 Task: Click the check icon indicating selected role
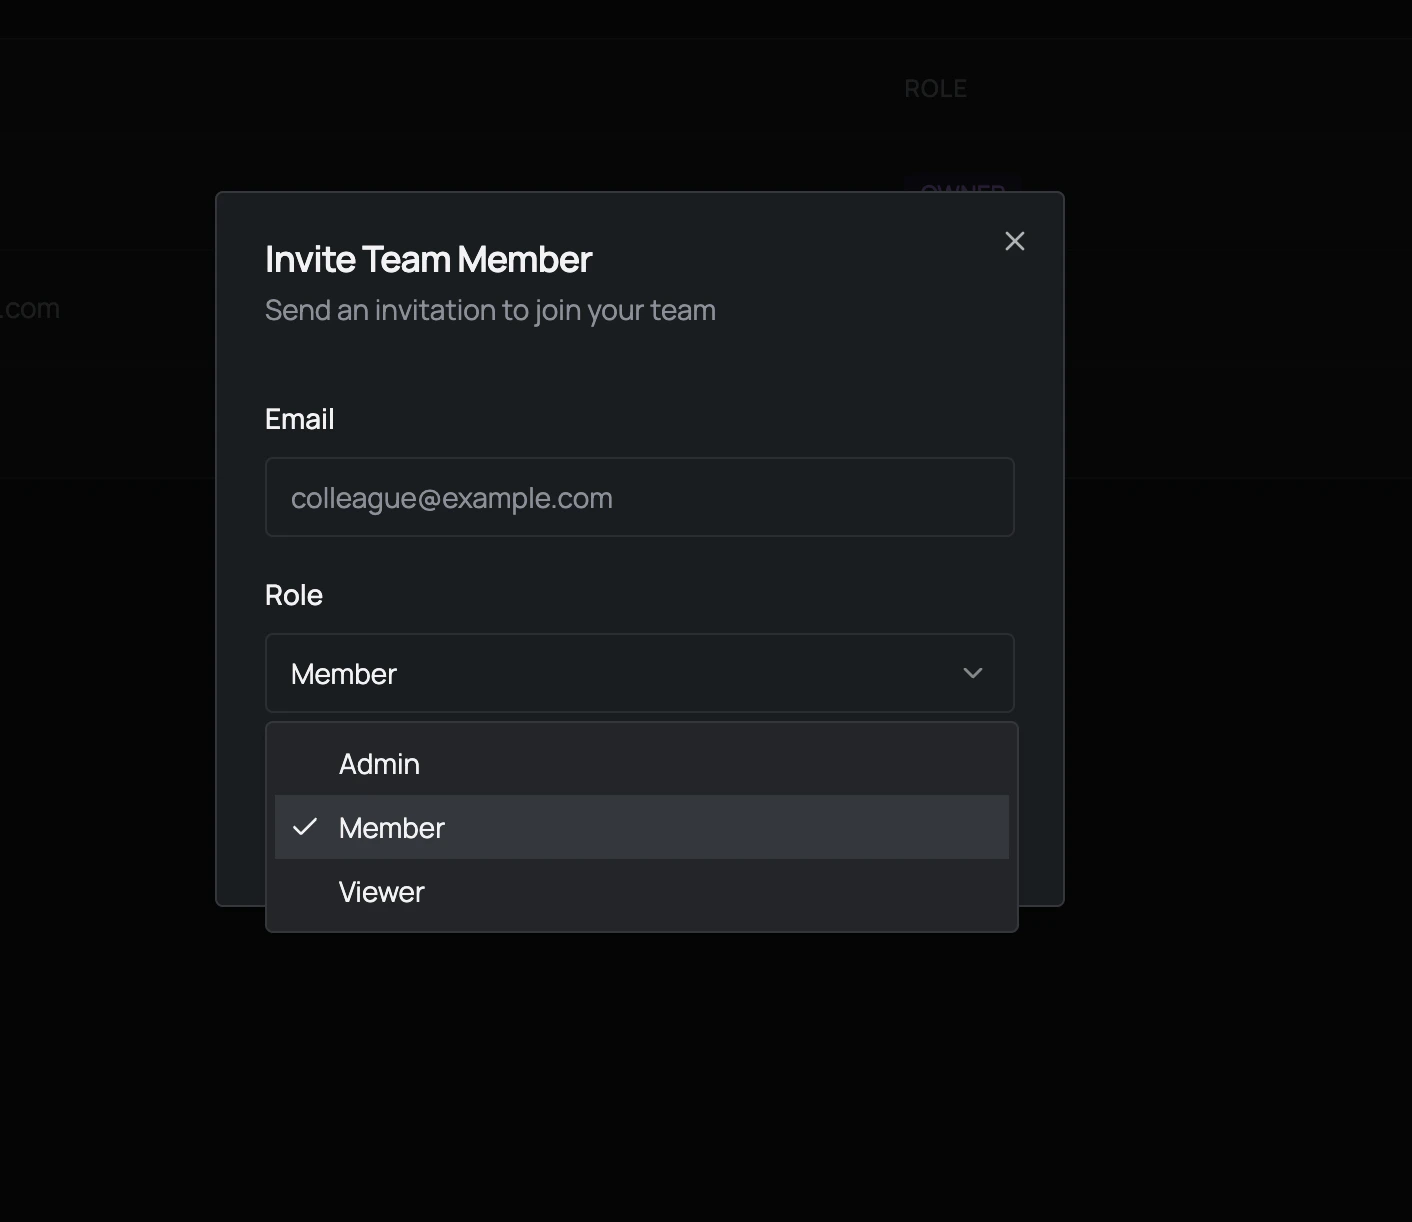[306, 827]
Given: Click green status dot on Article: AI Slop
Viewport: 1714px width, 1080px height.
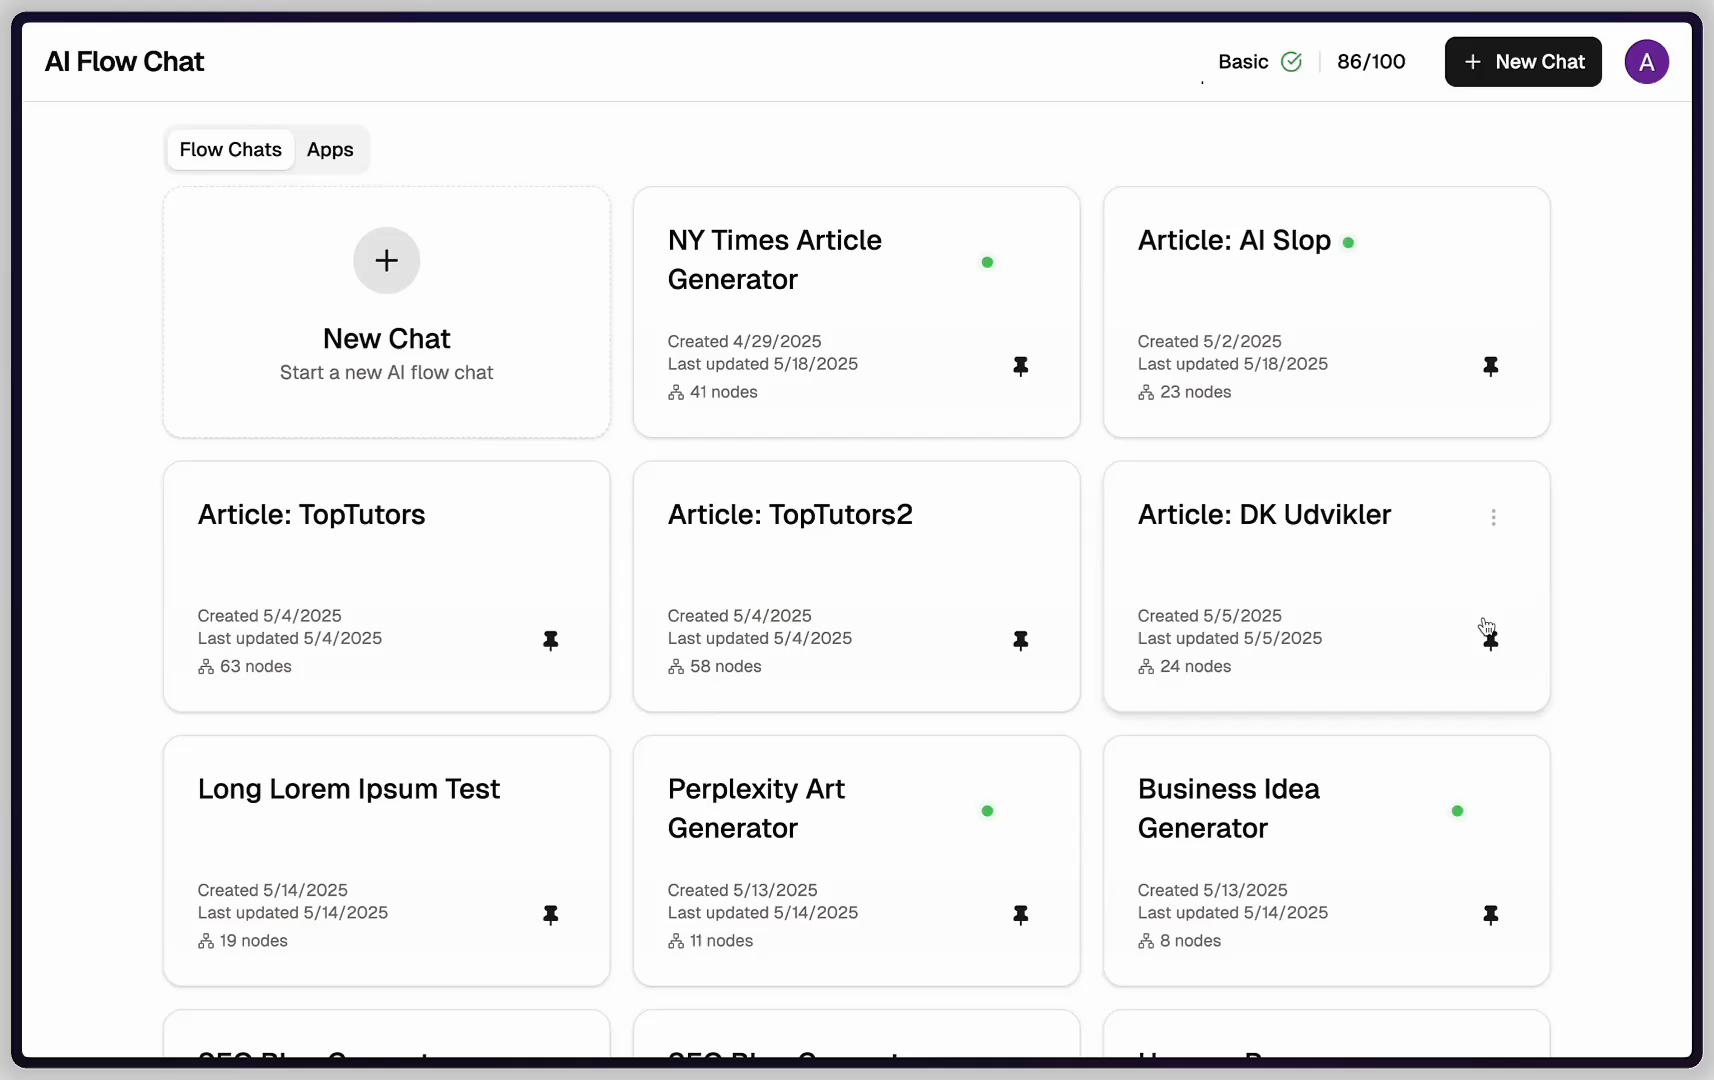Looking at the screenshot, I should click(x=1348, y=242).
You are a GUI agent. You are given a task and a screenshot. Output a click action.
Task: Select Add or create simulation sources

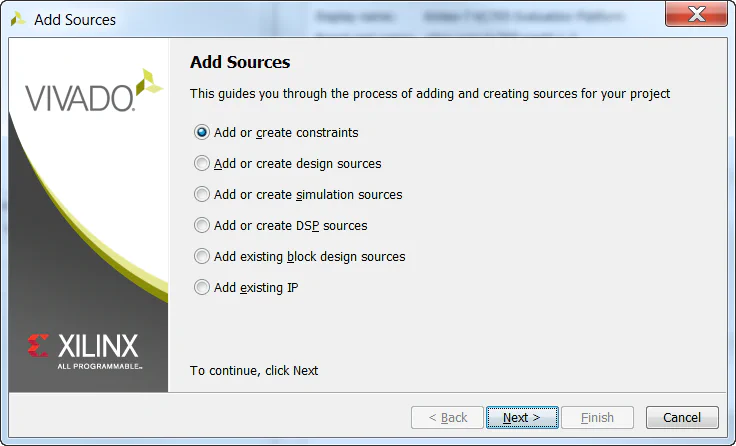(x=202, y=195)
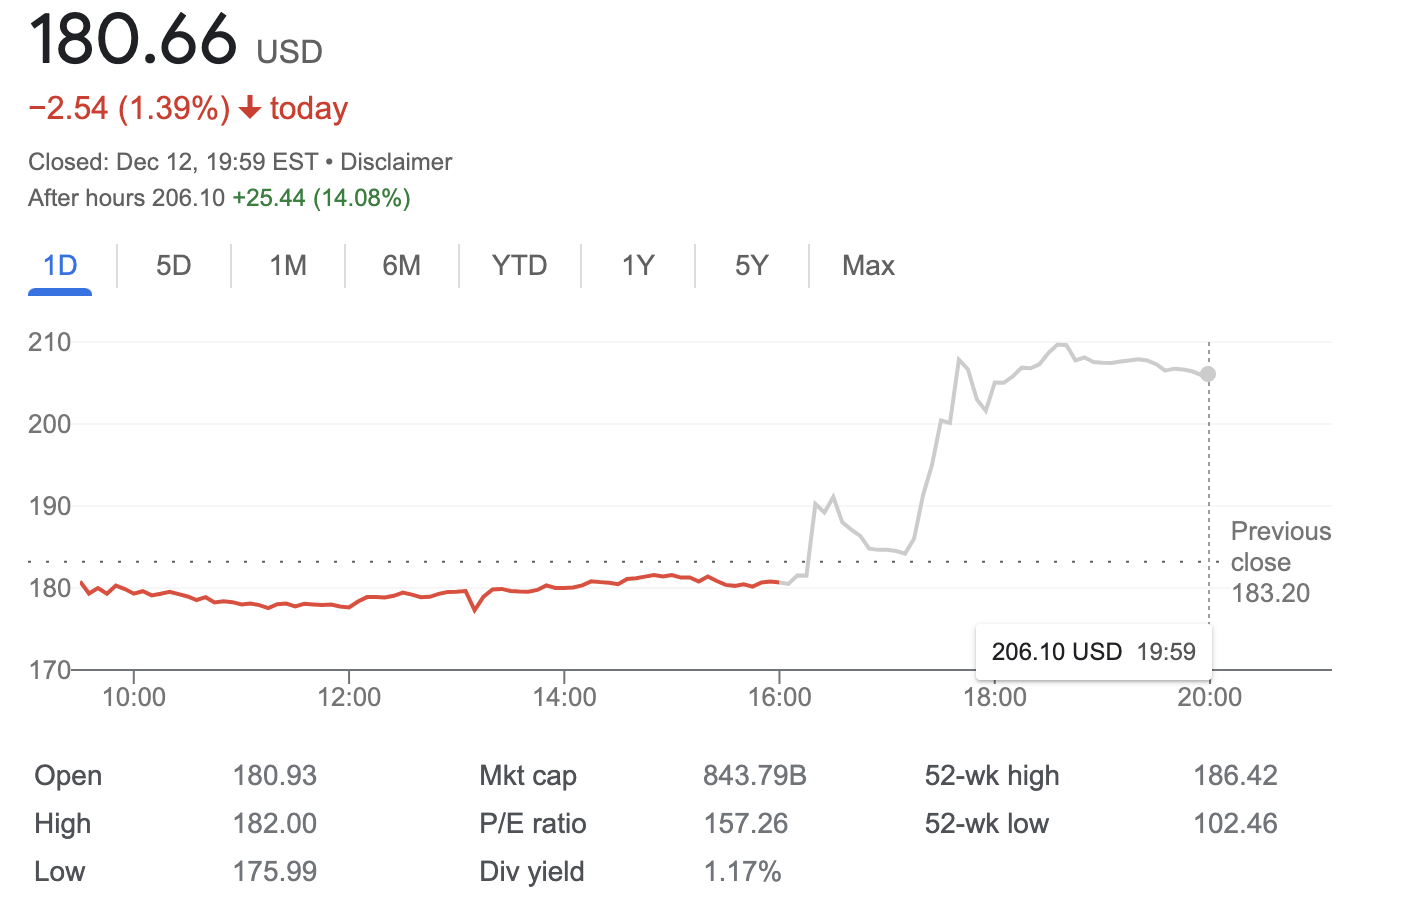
§
*What the task asks*.
What is needed is an exact copy of the data, with the pictures removed.

*Written answer*.
 Task: Click the check icon indicating selected role
[306, 827]
Given: Click green status dot on Article: AI Slop
Viewport: 1714px width, 1080px height.
Looking at the screenshot, I should click(x=1348, y=242).
You are a GUI agent. You are given a task and a screenshot. Output a click action.
Task: Select Add or create simulation sources

(x=202, y=195)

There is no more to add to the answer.